186.
Cassandre Katzenberg ouvre les yeux d’un coup puis s’exclame :
— Nous avons fait le chemin à l’envers !
— Ça y est, la Belle au Bois dormant est de retour, ironise Esméralda.
— Qu’est-ce qu’elle a dit, la Princesse ?
— Je crois qu’elle parlait d’un chemin à l’envers, dit Fetnat. Je ne vois pas du tout de quoi elle voulait parler.
Le marabout lui tend un verre d’eau, qu’elle avale d’un trait. Sa gueule de bois a laissé des traces, sa gorge est sèche et son front douloureux. Mais elle se sent pleine d’une énergie qui ne demande qu’à déborder.

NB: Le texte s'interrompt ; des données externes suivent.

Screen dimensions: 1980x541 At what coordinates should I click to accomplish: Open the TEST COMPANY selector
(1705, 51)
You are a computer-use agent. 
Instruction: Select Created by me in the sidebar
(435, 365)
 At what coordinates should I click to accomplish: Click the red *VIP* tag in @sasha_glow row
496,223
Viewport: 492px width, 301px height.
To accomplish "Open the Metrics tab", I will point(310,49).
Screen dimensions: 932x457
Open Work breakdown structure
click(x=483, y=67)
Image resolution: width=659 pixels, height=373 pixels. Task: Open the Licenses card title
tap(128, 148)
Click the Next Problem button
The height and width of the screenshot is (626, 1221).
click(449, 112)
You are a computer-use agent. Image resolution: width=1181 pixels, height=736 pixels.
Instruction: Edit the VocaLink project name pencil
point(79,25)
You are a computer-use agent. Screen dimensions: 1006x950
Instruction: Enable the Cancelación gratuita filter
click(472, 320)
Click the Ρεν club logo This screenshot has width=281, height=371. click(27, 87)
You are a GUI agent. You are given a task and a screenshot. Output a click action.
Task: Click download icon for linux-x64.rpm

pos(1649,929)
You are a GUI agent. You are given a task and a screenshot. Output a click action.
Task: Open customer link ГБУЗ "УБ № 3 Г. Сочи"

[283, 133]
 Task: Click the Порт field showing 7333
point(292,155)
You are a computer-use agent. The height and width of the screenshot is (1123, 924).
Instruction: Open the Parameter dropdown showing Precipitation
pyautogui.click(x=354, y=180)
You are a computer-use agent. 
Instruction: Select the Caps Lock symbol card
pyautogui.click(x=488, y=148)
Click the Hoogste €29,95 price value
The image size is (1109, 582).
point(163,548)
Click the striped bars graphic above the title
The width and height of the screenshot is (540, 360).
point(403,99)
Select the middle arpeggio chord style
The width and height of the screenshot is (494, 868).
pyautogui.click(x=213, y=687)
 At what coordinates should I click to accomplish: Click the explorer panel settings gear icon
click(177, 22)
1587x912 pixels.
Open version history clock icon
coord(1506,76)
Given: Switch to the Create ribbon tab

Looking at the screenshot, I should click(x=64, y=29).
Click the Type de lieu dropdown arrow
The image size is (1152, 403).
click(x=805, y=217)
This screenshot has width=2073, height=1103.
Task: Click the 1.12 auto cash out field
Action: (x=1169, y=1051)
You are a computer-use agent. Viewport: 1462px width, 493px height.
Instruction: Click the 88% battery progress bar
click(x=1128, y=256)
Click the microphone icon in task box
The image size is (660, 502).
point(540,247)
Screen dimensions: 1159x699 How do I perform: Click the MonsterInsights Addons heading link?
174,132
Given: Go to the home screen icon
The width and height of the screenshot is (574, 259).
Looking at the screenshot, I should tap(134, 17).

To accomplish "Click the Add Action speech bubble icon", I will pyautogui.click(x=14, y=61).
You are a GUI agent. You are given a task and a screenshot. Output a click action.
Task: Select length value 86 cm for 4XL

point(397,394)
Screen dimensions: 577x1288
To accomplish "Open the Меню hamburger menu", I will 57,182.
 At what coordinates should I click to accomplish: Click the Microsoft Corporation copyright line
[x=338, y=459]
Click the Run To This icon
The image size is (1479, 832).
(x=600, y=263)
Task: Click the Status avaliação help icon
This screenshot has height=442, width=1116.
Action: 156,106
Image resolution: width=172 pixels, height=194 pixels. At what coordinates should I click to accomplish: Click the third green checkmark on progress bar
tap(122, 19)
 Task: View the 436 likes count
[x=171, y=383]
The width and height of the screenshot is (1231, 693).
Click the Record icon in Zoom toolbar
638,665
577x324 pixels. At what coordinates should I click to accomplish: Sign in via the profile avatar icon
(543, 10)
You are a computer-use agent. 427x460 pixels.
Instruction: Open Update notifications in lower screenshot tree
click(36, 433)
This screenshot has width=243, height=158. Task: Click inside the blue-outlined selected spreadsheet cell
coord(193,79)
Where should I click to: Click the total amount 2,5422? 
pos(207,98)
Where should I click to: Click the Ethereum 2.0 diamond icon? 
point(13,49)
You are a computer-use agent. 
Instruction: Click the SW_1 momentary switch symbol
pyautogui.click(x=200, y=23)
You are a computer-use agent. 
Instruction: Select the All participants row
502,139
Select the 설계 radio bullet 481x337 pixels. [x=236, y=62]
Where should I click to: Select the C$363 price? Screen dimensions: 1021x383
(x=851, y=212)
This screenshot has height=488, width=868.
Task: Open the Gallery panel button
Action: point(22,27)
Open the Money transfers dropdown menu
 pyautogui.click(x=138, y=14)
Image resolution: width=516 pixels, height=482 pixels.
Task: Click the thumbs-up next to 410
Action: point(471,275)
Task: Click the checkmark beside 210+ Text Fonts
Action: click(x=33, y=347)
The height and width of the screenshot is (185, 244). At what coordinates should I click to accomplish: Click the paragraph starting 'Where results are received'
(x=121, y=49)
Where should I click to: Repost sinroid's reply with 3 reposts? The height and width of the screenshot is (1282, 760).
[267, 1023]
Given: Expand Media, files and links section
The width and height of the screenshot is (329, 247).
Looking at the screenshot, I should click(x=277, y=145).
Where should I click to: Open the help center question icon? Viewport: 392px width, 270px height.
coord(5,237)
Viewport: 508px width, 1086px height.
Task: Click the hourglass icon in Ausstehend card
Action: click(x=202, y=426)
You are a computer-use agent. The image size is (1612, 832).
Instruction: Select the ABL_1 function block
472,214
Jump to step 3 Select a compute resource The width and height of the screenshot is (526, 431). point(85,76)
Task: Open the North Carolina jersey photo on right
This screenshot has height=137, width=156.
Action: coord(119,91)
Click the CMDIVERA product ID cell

— Comment n’y ai-je pas pensé plus tôt ? Il fallait faire le contraire. Plutôt que de partir du présent et d’avancer vers les feuilles du futur, je vous propose un autre exercice : établissons des fruits, des avenirs lointains qui nous semblent idéaux. Ensuite, regardons quel chemin il faut prendre ou créer pour les rejoindre.
— Comment ça ?
— Inventons chacun à tour de rôle une société idéale, prenons-la comme objectif et regardons comment bâtir les étapes intermédiaires pour l’atteindre. De la « rétro-futurologie », en quelque sorte. Il faudra inventer le mot.
Ce sera mon apport au dictionnaire.
— Subtil, admet Kim. Elle a raison. « Imaginer un futur lointain idéal et après découvrir les étapes intermédiaires pour le rejoindre. » C’est génial ! Bravo, Princesse.
Alors, à tour de rôle, tout en mangeant et en buvant, ils décrivent des visions de paradis possibles.
Kim Ye Bin imagine que tous les humains sont en permanence connectés aux autres, comme les fourmis.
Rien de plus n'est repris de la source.